-
Notifications
You must be signed in to change notification settings - Fork 352
Description
Description
Currently, Shapash provides a correlation plot that displays relationships between variables in the training dataset. This intelligent plot highlights only highly correlated variables, grouping them into specific zones for better readability. The visualization is a two-dimensional matrix, where each cell represents the correlation between two variables using color intensity.
Feature Proposal
We propose an enhanced correlation matrix based on Shapley values instead of raw feature values.

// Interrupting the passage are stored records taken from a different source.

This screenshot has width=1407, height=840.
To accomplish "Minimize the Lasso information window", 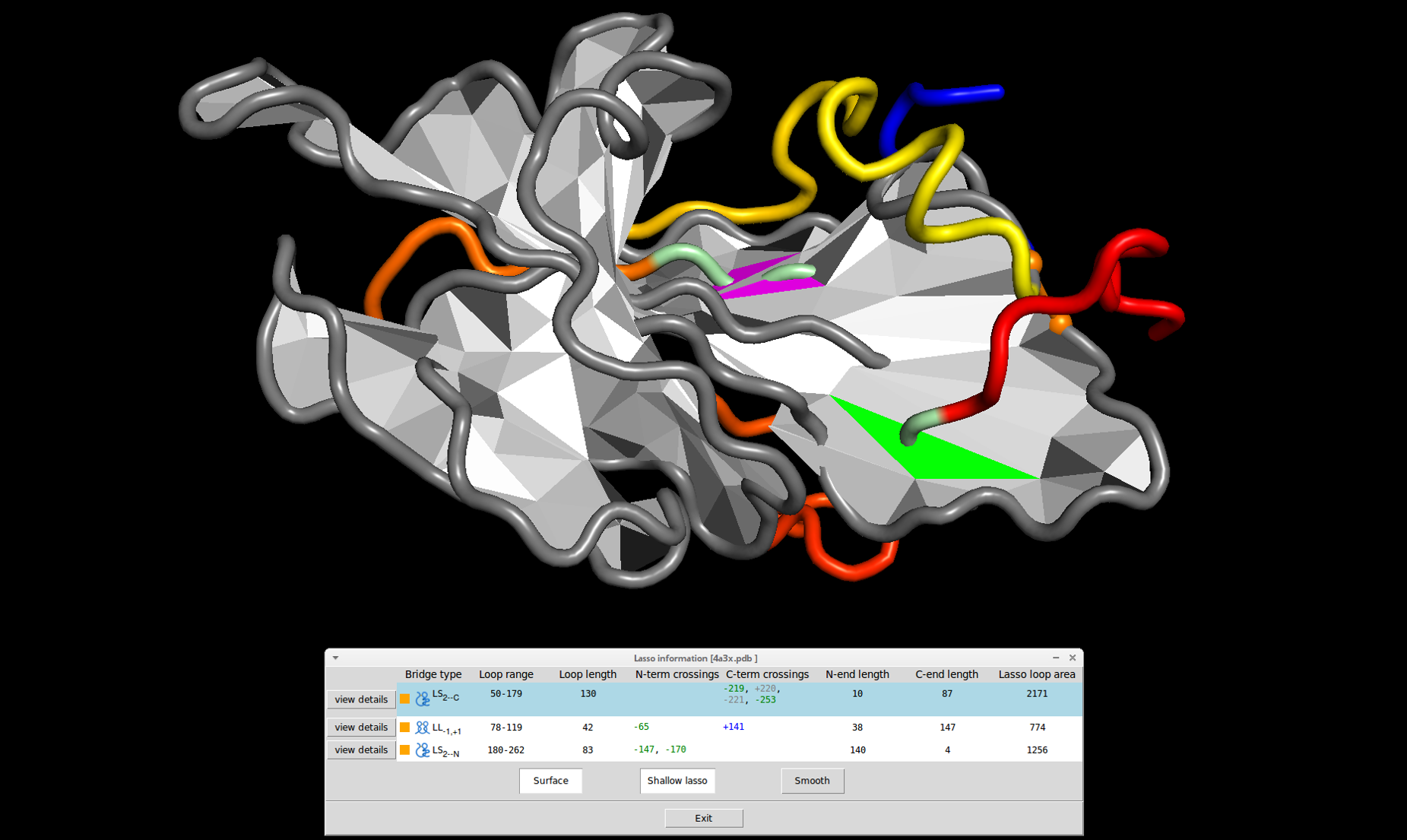I will click(1056, 658).
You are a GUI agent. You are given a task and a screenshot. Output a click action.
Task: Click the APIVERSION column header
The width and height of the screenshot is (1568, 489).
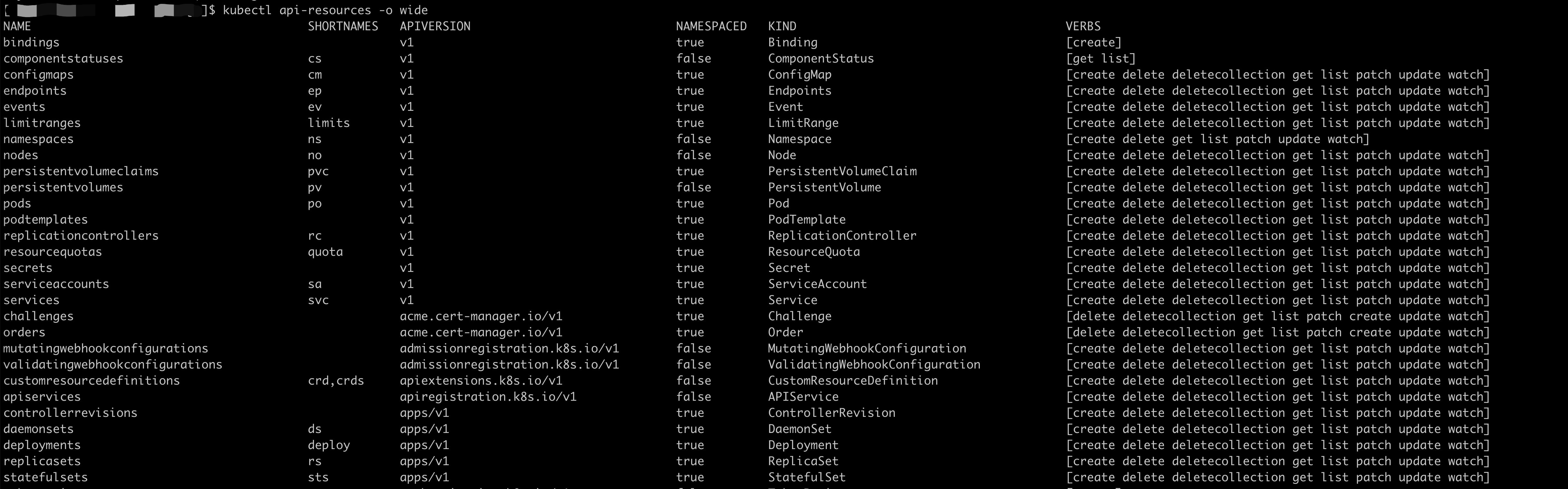(x=435, y=26)
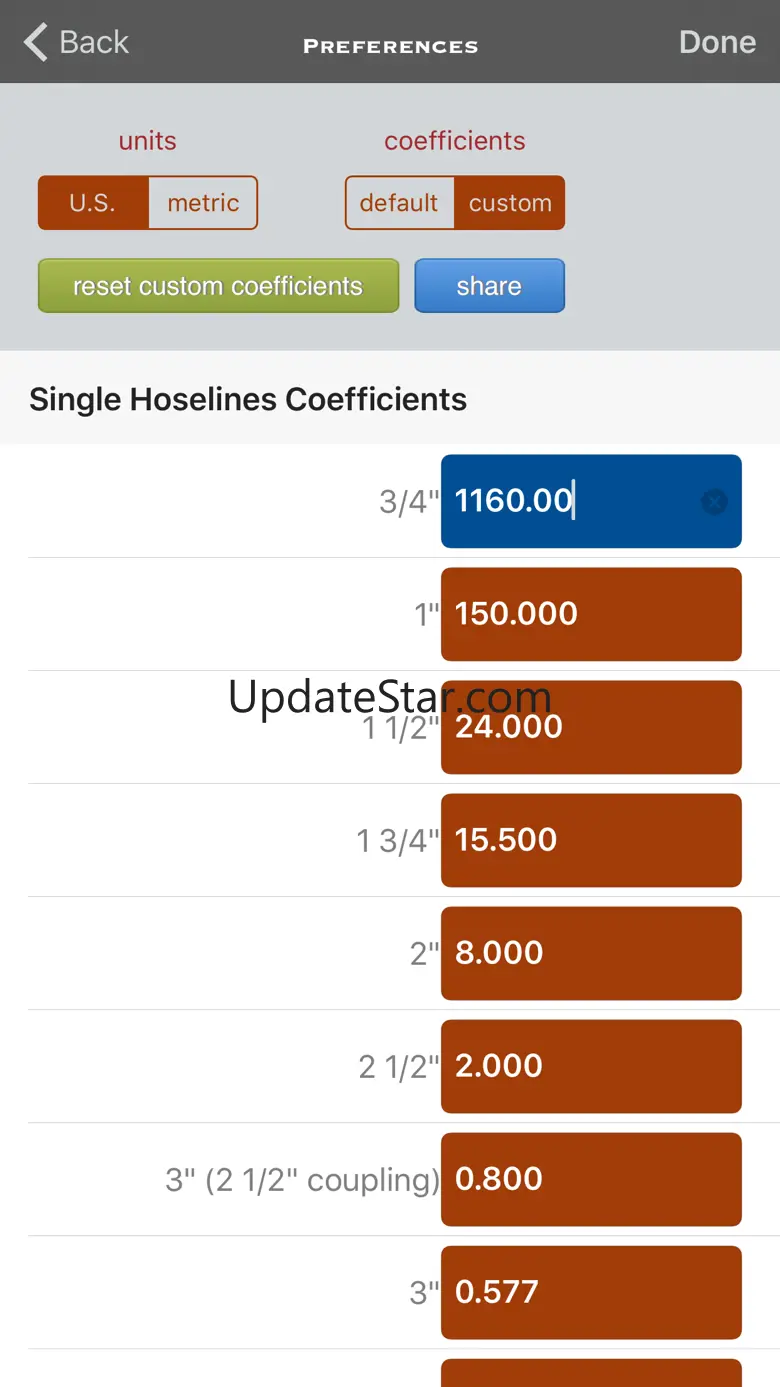780x1387 pixels.
Task: Switch units to U.S.
Action: (x=93, y=203)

This would allow us to analyze correlations in terms of feature importance rather than just feature values.
Key Enhancements
-
Shapley Value Correlation Matrix
- Instead of computing correlations on feature values, correlations will be computed on their Shapley values.

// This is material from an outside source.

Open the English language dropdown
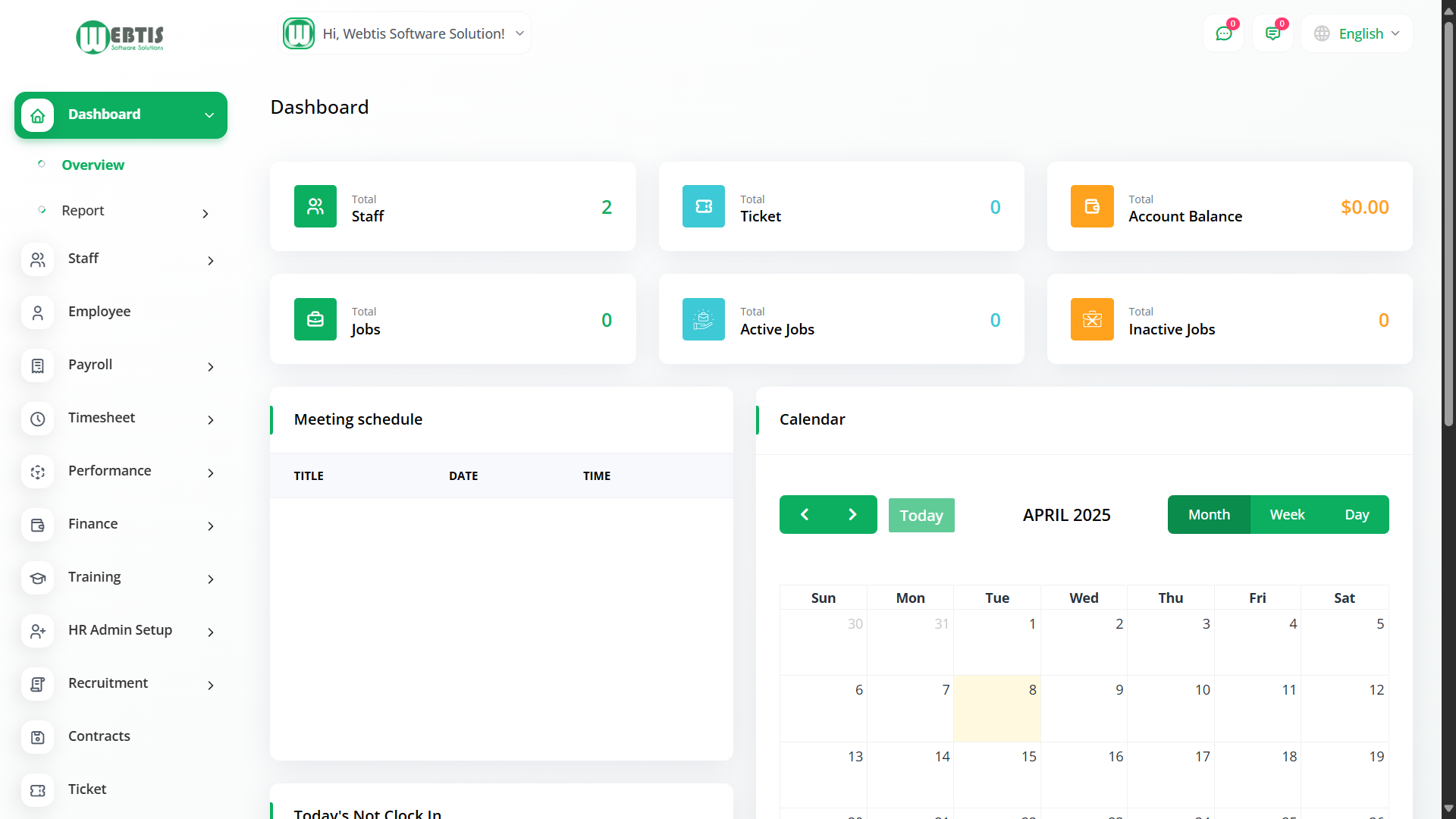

- This allows us to capture relationships based on their impact on the model’s predictions, rather than their raw statistical correlation.
-
Shapley-Weighted Correlations
- The correlation computation should be weighted by the absolute values of Shapley attributions.
- If two features have a 99% identical distribution, but their Shapley values are mostly zero, their correlation is irrelevant.
- Only the remaining 1% where Shapley values are significant should contribute to the correlation score.
-
Consistent Aesthetics & UX
- The visualization should maintain the same look and feel as the existing correlation plot.
- Color mapping should be adjusted to reflect the new correlation computation method.
- The user should be able to interact with the visualization in the same way as the original plot.
Expected Benefits
- Helps understand which features influence predictions similarly, rather than just being statistically correlated.
- Avoids misleading correlations based on raw feature values by focusing on impact correlations.
- Provides better insights into feature interactions in the context of model interpretability.
This feature would enhance Shapash’s explainability tools by allowing users to visualize correlations in a way that aligns more closely with model decision-making, rather than just dataset structure.
Looking forward to feedback and suggestions! 🚀